We Americans just love paradoxes. We fancy ourselves so progressive and leaders of the free world, but then half of us are still "traditionalists" or, as I see it, backassward-ists. Case in point: A nationally representative survey of 815 Americans, in which 50 percent supported a law requiring women to change their last names upon marriage. What?! What year is this again? Who in their right mind would advocate that the government force women to take such a major step backward?
Let me just say ... I have always said I think when I get married, I'll keep my last name professionally, but take my husband's name personally. I'm not quite sure how that works and if it'll be a total pain in the butt, but it's what I see making the most sense for me. But when it comes to what other women do -- taking their hubby's last name or not -- I've always felt it was completely up to them. Maybe they have particular reasons for or against doing it.

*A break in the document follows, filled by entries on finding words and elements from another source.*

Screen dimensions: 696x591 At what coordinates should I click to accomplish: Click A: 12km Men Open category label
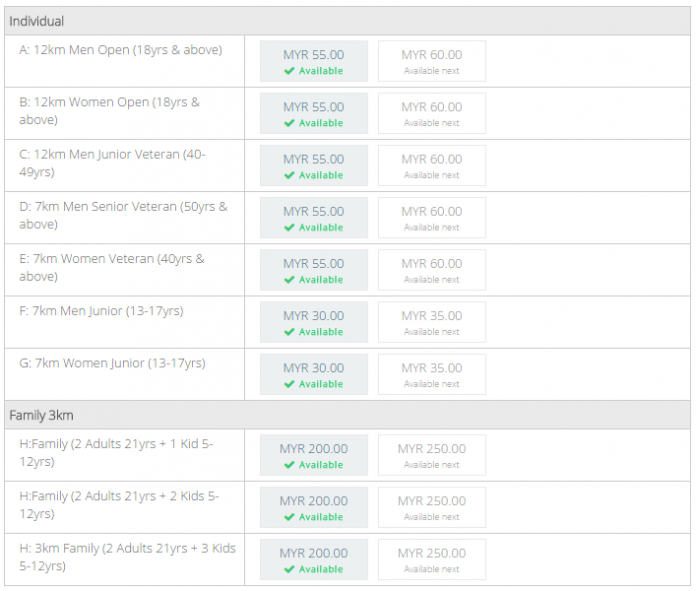[120, 50]
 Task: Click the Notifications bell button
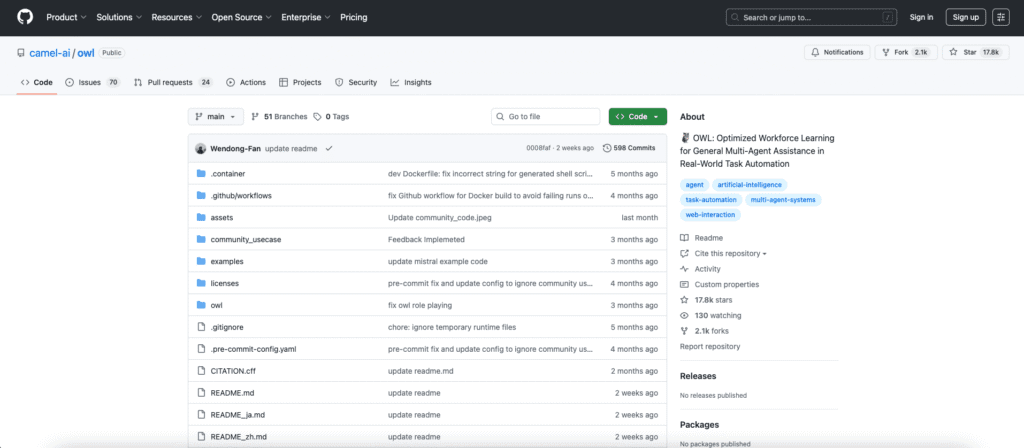coord(836,52)
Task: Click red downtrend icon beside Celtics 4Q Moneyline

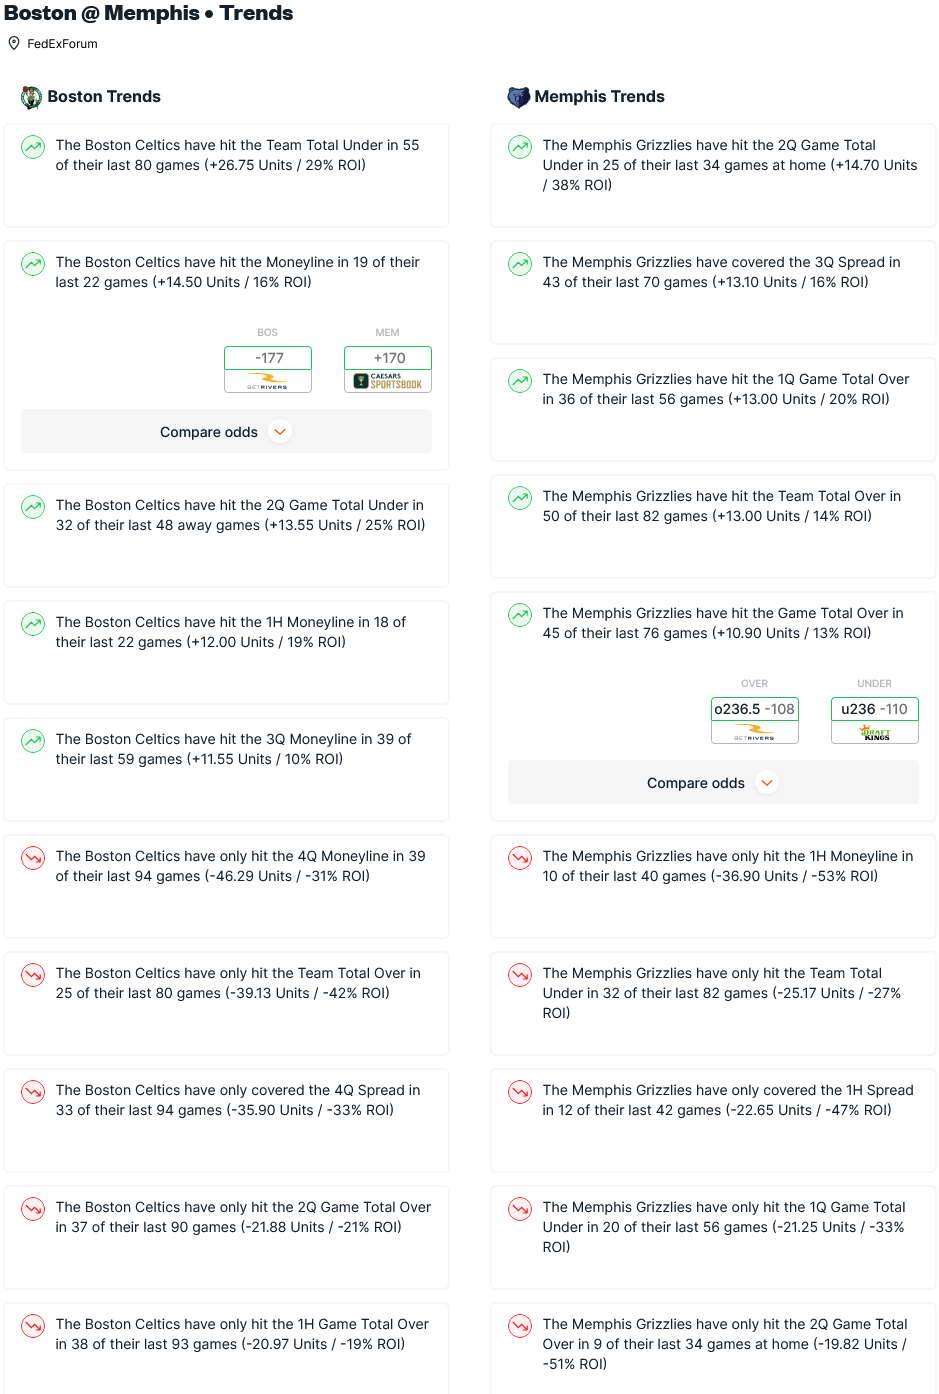Action: tap(33, 858)
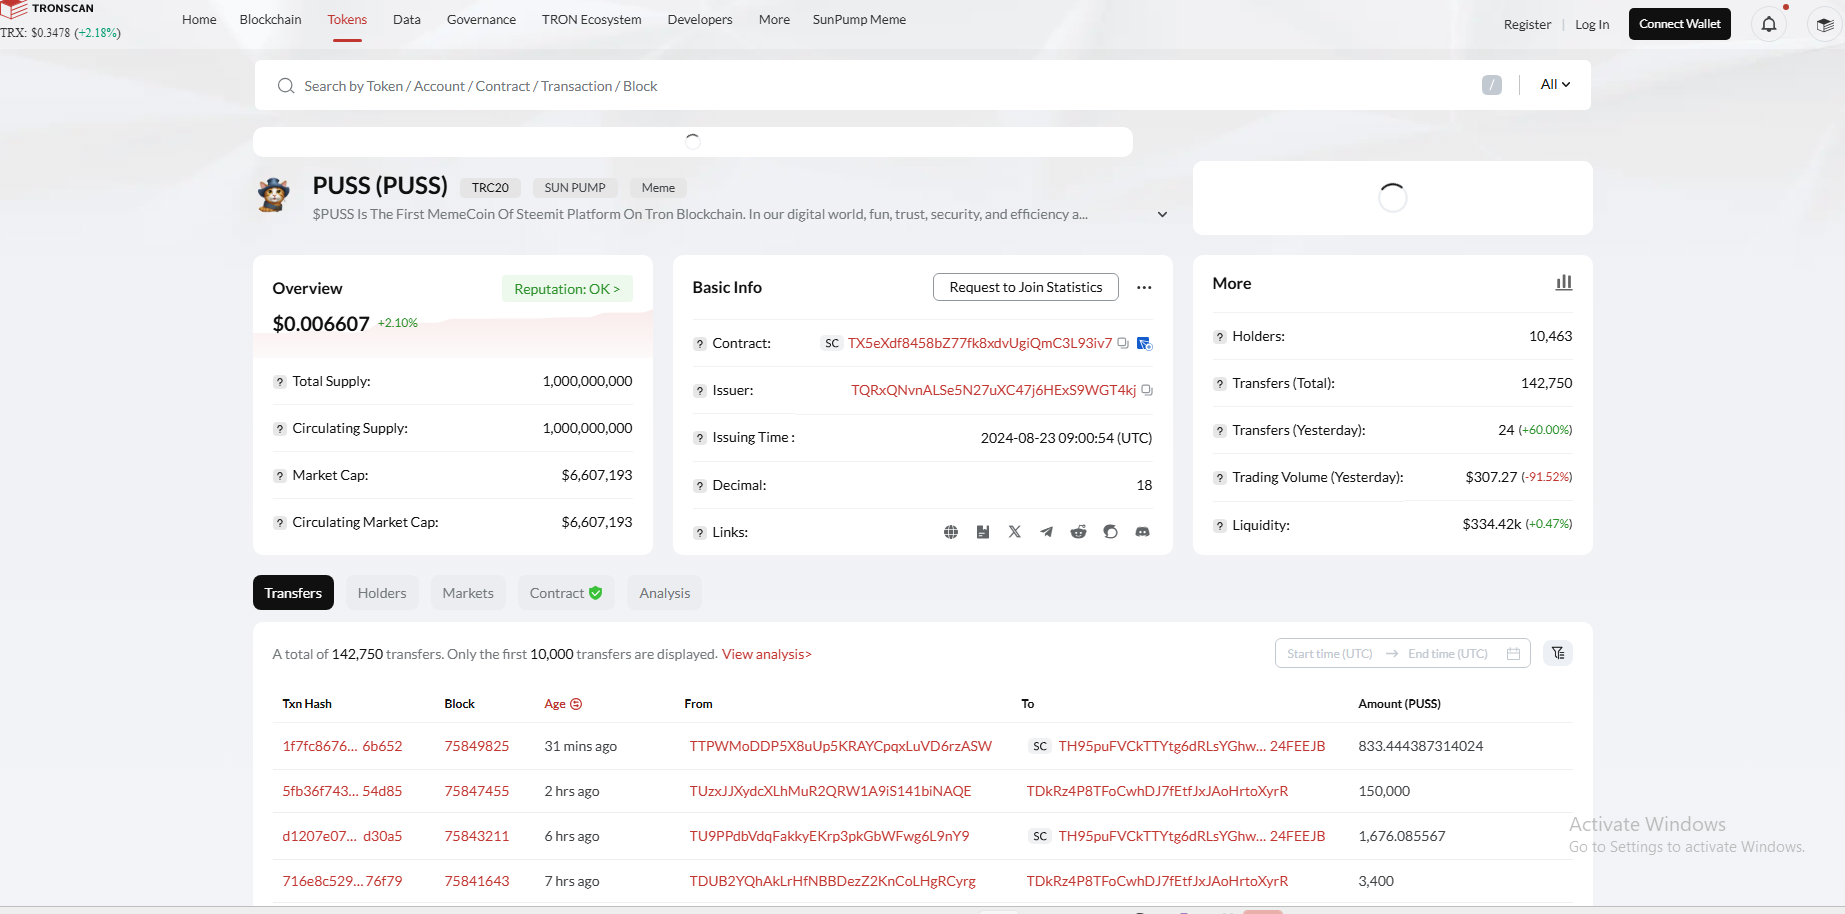Copy the contract address with copy icon
Screen dimensions: 1845x914
pos(1123,343)
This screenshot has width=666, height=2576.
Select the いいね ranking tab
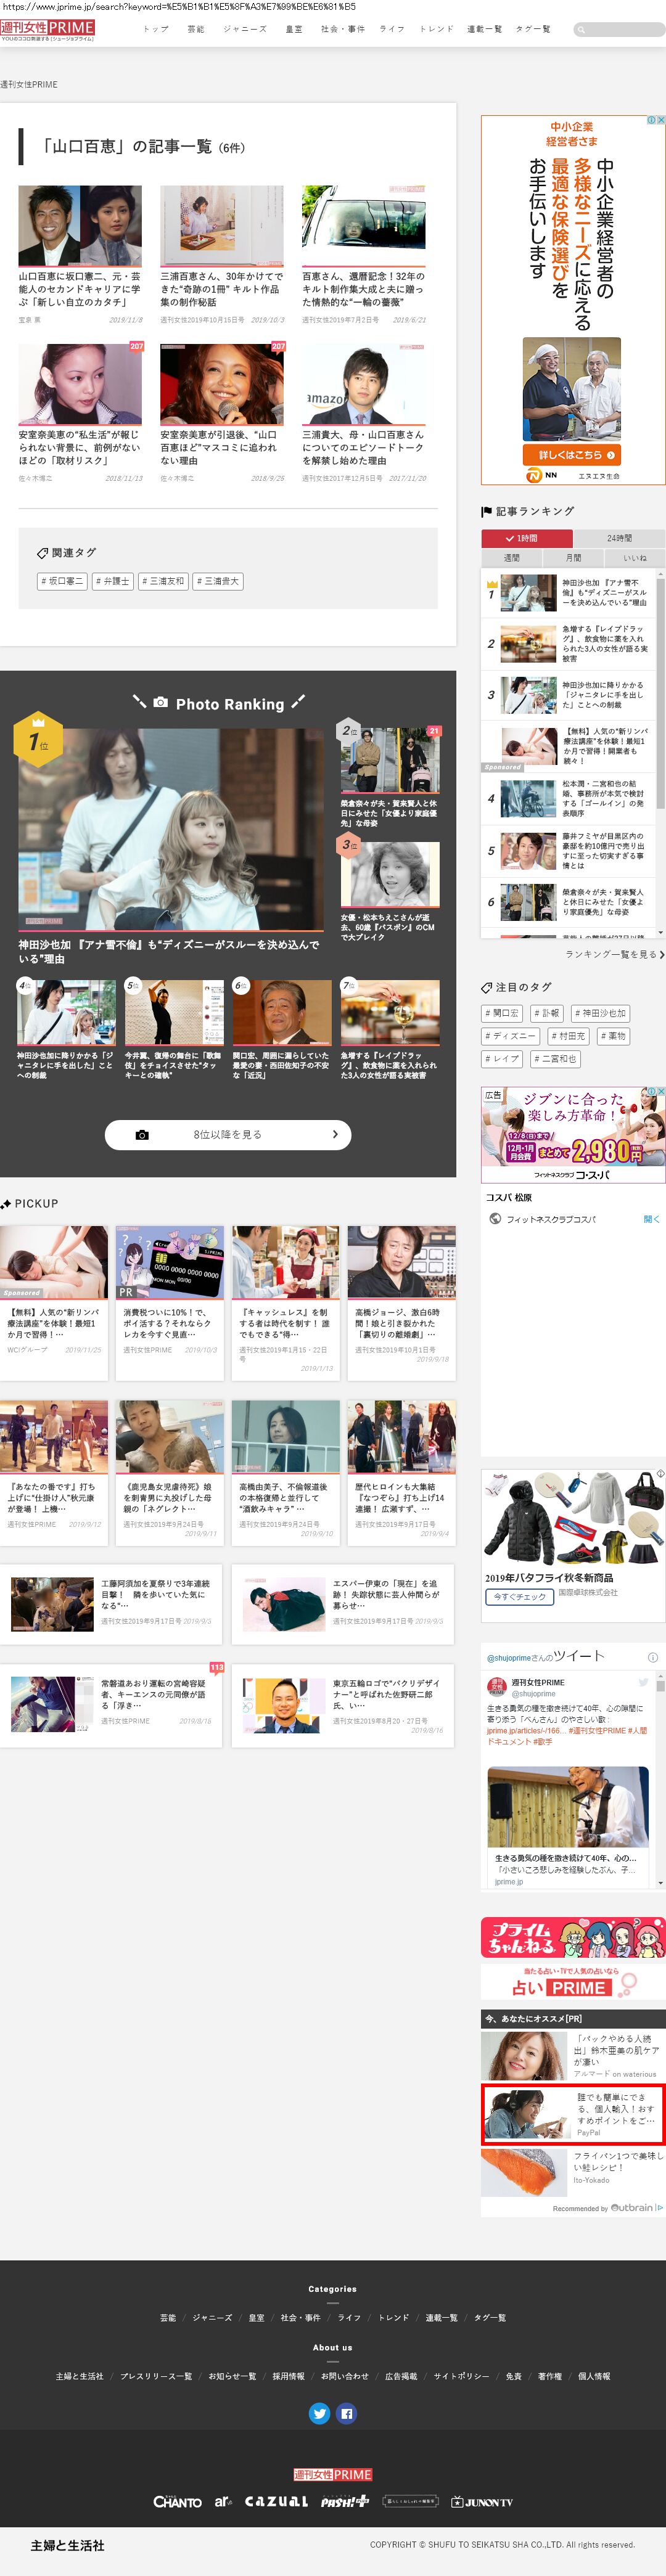tap(634, 558)
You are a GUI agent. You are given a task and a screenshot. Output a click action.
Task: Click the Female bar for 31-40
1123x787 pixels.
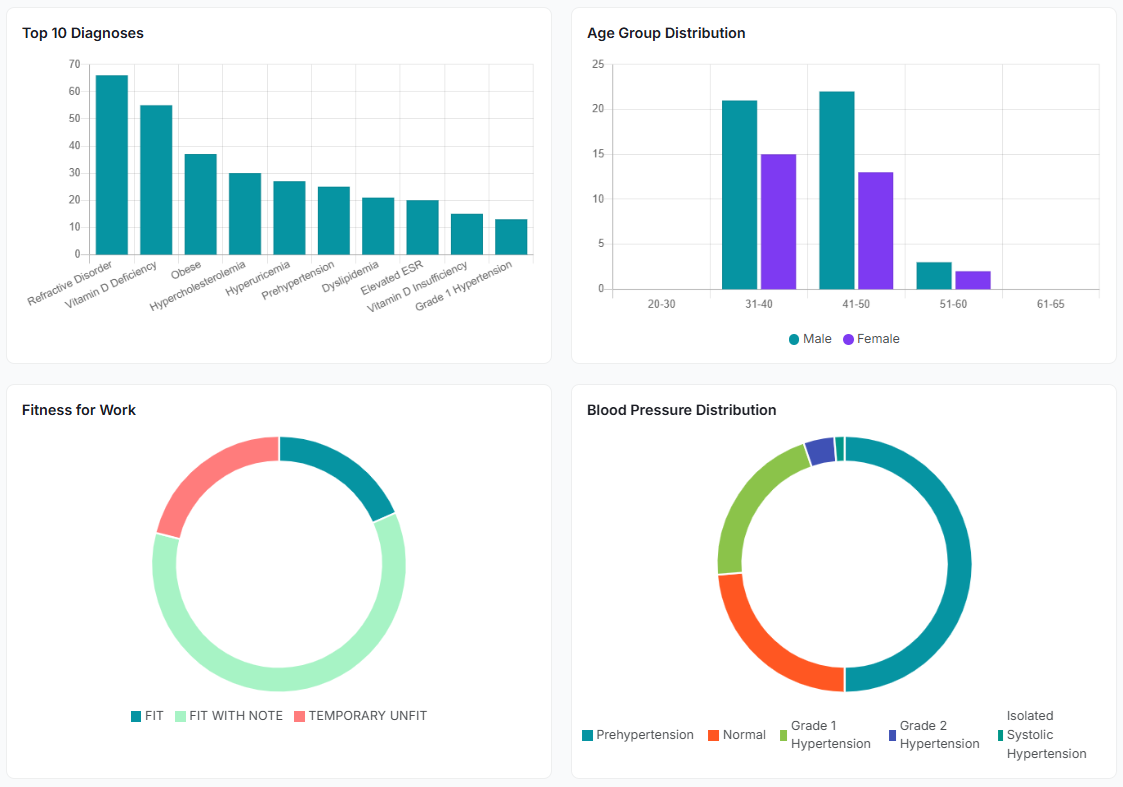778,221
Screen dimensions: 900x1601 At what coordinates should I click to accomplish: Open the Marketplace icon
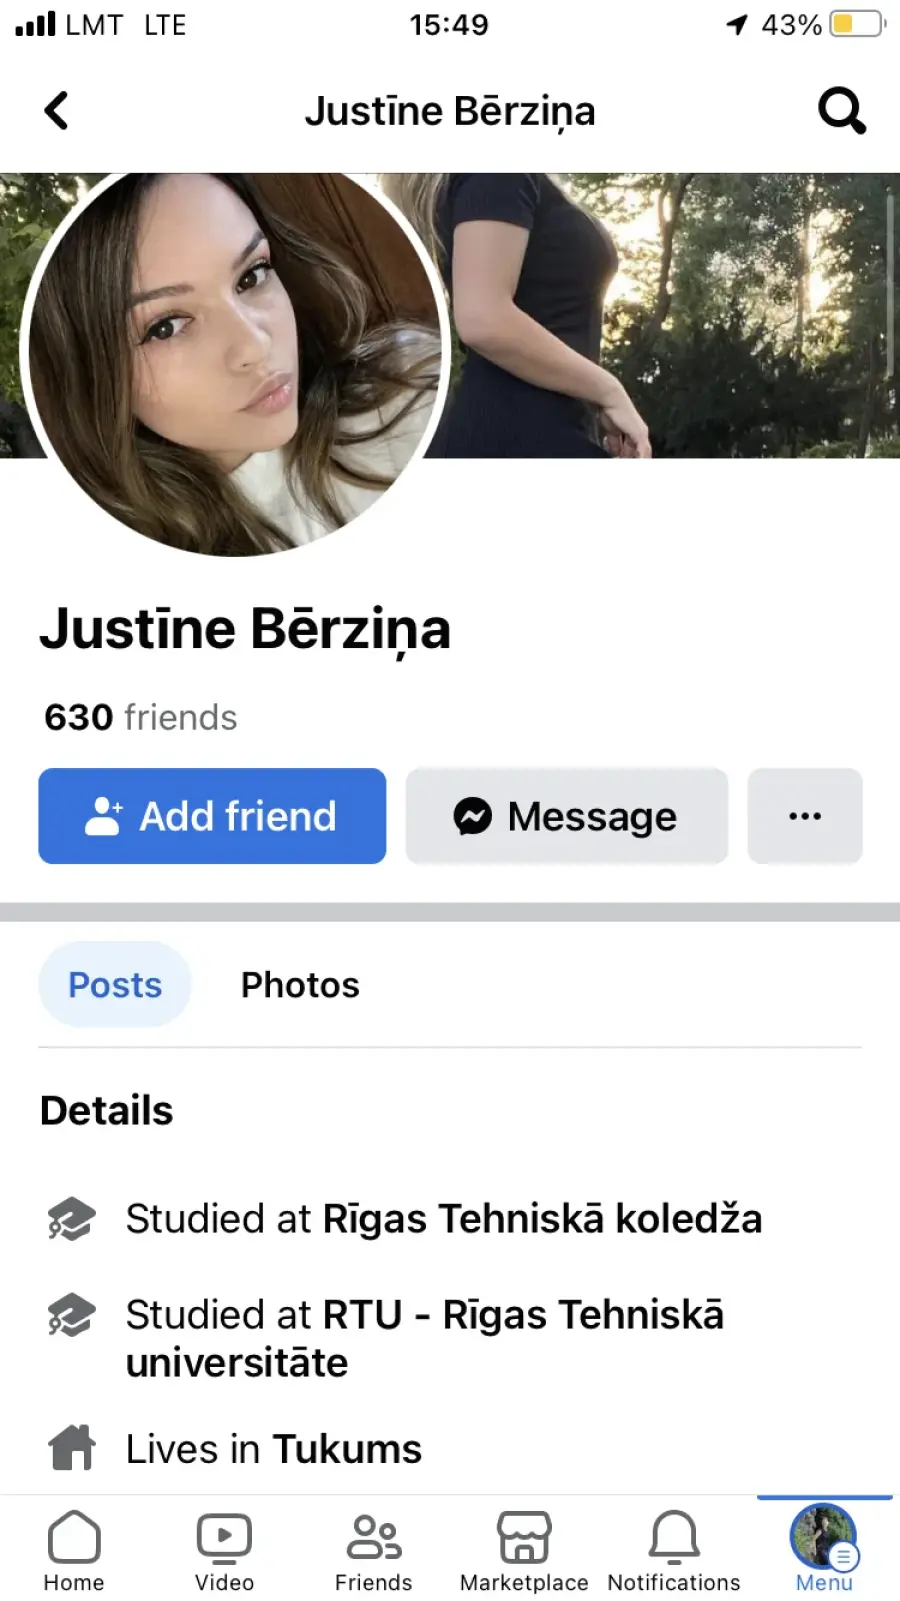[x=524, y=1538]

Some women are seriously turned off by the origin of taking a man's last name. Which I totally understand. After all, it harkens back to the 1800s and even into the 1900s, when U.S. common law meant a married woman had no rights to her own property or to make contracts in her own name. A husband was the one to take on all legal rights for the couple. Knowing that definitely makes my stomach turn a bit, but on the other hand, you could argue that's not what it means anymore. Now, it's more of a romantic gesture, a symbol of unity, or perhaps a way to make it easier on the kids.
But what it boils down to is that there are very few things that are as close to identity as a name -- first or last. We should all be entitled to our own decision on the matter. Unless we want to take this country back to the dark ages.
What's your thought on women being required by law to change their last names when they get married?